Equity distribution · Spin-Out

How to make a successful spin-off ?

David Melchor Global Entrepreneur -- Internet - Mobile - Digital Media

March 9th, 2015

18 months old startup within the mobile advertising space (App install business) is planning its first round of funding. Startup has reach a point where it has: 1) a fully develop product/platform (beyond MVP); 2) 10-12clients willing to tryout beta product and become customers, 3 of them already within the integration process; 3) a management team that includes 3 co-founders with meaningful entrepreneurial experience in the sector; and 4) a big market potential (Startup is initially focus on LatinAmerica and US hispanics audiences - 600M mobile users). The company has no revenues but a clear path to it, including a proven business model.

This startup project was born as part of an Innovation Lab Initiative within Company B. Company B promoted the 3 co-founders to lead this project. Therefore,Company B has been funding the project to date, investing around 800K over the last 18 months. Funds have been mainly used to: 1) develop MVP; 2) build and support a team; and 3) Marketing activities -online presence, Marketing materials, a couple of trade shows to measure demand and capture an initial group of customers.

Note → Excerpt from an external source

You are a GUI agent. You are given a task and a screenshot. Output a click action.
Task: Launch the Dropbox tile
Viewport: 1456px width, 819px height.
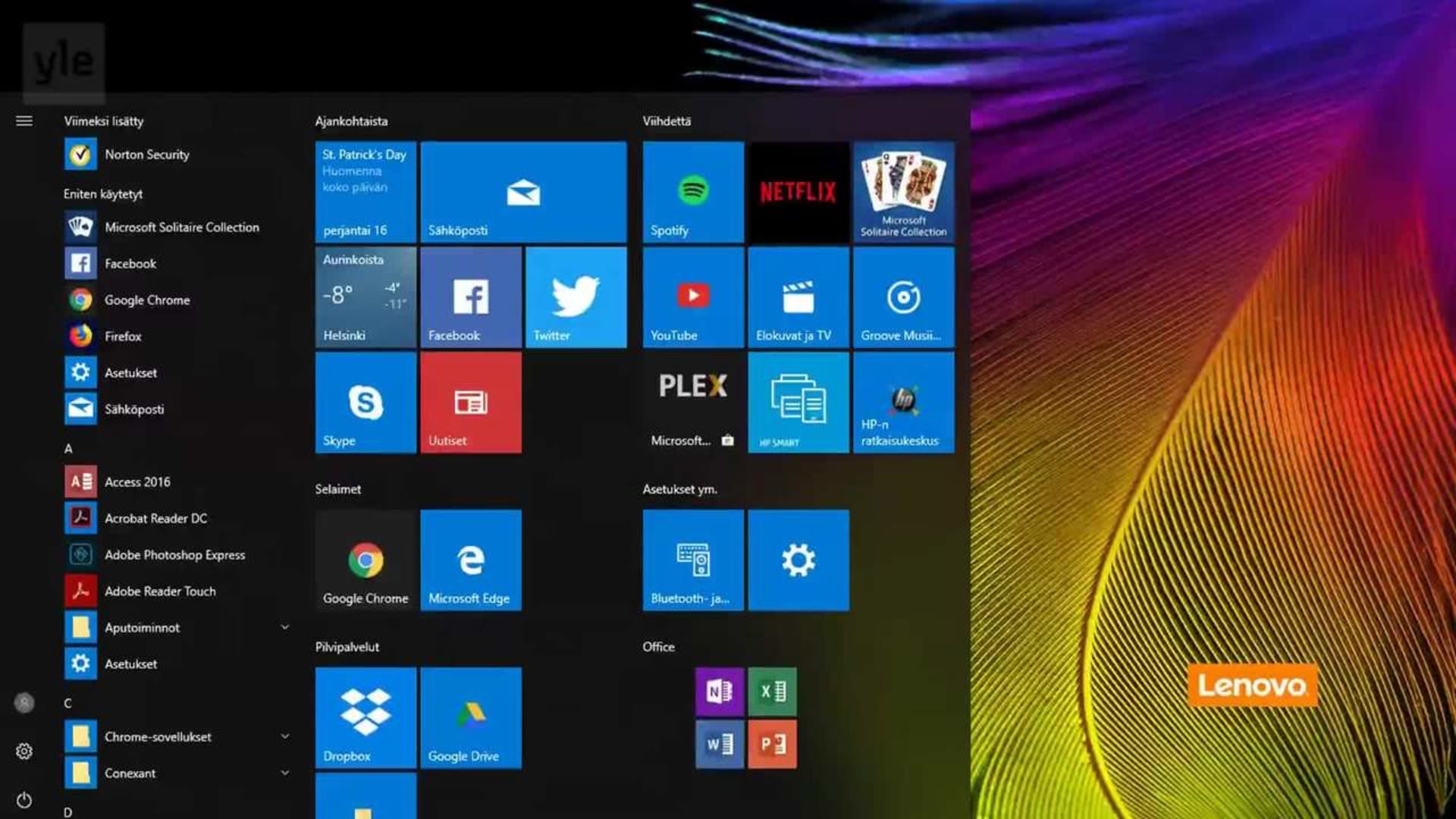coord(366,717)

Company B is not in the position to continue to fund the project and it wants to spin it off to raise outside capital, however Company B wants to retain part of the equity to benefit from a potential upside. Co-funders agree with the idea and want to secure equity before the spin-off. Two outside groups of investors have shown genuine interest in the project and want to invest 250K each, for a total of 500K round. Funds will be used to ramp up marketing efforts, generate some revenue and show traction to have a successful Series A round down the road.

As company B discuss the spin-off with the 3 Co-Founders, the following questions arise:

How should the capital structure look like after the spin-off?How much equity should have Company B? How much for the Co-founders?What is the range of valuation for a startup like this? How much equity should the new investors get for 500K? or should this round be structure as a convertible note?

Eric Wold

March 9th, 2015

Interesting and challenging.  This is going to come down to valuations.  In effect you are dealing with three investors.  Nail each of them down to a reasonable valuation and you'll be off and running.  Bad valuation... and you've just locked up a huge block of equity that you might need down the road to secure more capital.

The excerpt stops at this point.